Thankfully that didn't happen.

Microsoft is trying to clean its image up, and maybe it is reformed now, but the thing we all have to remember is that Microsoft is beholden first, foremost, and exclusively to it's shareholders.  Rehabiliting it's image is critical to business success today, but at it's roots Microsoft still has those same obligations.)

The past couple of years of good behavior doesn't undo decades of rottenness; many of us would have been thrilled to see Microsoft enter chapter 11 as the just dessert for its prior actions.

Microsoft was losing mindshare to OSS and software like Git (and companies like GitHub). Purchasing GitHub is clearly an effort to become relevant again.   The real proof will be seen if Microsoft and GitHub are still as FOSS friendly in two years as they are today.  Promises made today are cheap.
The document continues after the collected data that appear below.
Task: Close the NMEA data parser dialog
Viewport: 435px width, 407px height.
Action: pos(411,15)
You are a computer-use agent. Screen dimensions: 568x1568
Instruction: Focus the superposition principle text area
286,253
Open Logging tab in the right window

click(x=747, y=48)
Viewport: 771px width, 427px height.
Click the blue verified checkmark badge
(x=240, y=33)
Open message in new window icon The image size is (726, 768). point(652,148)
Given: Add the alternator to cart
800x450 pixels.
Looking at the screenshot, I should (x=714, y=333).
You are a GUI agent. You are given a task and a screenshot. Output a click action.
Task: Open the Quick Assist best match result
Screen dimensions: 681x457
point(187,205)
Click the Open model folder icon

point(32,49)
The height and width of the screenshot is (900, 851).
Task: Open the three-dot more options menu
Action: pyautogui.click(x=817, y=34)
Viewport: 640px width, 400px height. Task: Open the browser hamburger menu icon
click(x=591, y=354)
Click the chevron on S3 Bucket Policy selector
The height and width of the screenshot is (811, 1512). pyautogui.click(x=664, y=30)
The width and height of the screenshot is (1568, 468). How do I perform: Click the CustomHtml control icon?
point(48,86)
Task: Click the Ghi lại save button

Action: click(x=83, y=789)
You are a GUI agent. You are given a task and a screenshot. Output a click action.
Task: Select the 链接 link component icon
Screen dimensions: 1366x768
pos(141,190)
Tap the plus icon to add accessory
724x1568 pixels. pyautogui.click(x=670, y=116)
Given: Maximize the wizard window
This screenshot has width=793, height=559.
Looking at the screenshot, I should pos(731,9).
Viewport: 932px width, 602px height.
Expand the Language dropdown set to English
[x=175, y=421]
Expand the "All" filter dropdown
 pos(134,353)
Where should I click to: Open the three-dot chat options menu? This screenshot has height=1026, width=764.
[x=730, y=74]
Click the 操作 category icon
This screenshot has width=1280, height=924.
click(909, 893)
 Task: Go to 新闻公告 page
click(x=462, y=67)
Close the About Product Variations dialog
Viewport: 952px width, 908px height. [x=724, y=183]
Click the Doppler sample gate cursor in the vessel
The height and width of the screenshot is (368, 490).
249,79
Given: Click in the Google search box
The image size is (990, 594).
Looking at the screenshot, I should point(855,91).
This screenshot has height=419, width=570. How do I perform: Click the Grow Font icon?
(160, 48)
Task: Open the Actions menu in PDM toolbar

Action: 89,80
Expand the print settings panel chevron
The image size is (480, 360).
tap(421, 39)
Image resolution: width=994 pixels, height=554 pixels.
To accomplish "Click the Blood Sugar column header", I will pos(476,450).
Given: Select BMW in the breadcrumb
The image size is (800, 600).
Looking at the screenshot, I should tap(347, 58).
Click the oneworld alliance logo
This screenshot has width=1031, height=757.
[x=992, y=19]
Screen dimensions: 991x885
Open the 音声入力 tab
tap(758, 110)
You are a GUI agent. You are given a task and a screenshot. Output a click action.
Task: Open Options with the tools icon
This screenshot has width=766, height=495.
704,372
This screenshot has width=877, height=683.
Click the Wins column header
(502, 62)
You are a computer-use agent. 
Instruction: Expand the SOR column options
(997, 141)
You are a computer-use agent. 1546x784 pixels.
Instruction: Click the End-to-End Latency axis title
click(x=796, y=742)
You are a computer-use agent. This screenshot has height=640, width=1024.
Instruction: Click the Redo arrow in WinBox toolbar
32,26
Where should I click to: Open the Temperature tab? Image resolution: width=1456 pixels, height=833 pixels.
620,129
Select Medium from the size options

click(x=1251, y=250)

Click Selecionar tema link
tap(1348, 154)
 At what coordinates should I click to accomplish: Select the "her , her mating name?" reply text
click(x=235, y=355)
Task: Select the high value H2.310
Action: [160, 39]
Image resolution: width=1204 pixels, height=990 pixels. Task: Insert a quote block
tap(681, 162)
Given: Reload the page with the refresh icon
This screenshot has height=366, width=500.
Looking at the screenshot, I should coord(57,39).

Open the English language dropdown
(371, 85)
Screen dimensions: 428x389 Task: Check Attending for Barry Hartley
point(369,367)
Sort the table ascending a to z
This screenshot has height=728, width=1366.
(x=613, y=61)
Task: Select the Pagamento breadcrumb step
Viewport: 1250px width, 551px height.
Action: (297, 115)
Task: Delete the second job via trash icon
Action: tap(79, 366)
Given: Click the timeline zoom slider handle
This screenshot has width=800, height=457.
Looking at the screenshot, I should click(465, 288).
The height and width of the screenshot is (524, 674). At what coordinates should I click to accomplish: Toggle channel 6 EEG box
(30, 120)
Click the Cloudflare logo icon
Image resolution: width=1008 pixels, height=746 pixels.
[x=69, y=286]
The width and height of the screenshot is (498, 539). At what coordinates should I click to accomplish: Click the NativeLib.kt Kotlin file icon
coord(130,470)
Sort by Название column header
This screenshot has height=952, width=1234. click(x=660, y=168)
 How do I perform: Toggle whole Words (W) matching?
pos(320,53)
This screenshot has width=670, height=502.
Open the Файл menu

But I'm willing to let them have the benefit of the doubt, understanding that I retain my options to depart at any time.  I won't be creating *new* repositories there, and my private one's will be moving off of GitHub because I don't want Microsoft to have access to my proprietary work.  (Probably they can still get it from backups at GitHub, but we do what we can...)

But my open source stuff is still there.  For now.

That means mangos, NNG, nanomsg, and tcell remain.  For now.

It's up to Microsoft and GitHub to see if they stay.

 - Garrett

Sunday, June 3, 2018

Microsoft Buying GitHub Would be Bad

So apparently Microsoft wants to buy GitHub.

This is a huge mistake for both companies, and would be tragic for pretty much everyone involved.

GitHub has become the open source hosting site for code, and for a number of companies, it also hosts private repositories.  It's the place to be if you want your code to be found and used by other developers, and frankly, its so much of a de facto standard for this purpose that many tools and services work better with GitHub.

GitHub was founded on the back of Git, which was invented by Linus Torvalds to solve source code management woes for the Linux kernel. (Previously the kernel used an excellent tool called BitKeeper for this job, but some missteps by the owners of BitKeeper drove the Linux team away from it.  It looks like GitHub is making similar, albeit different, commercial missteps.)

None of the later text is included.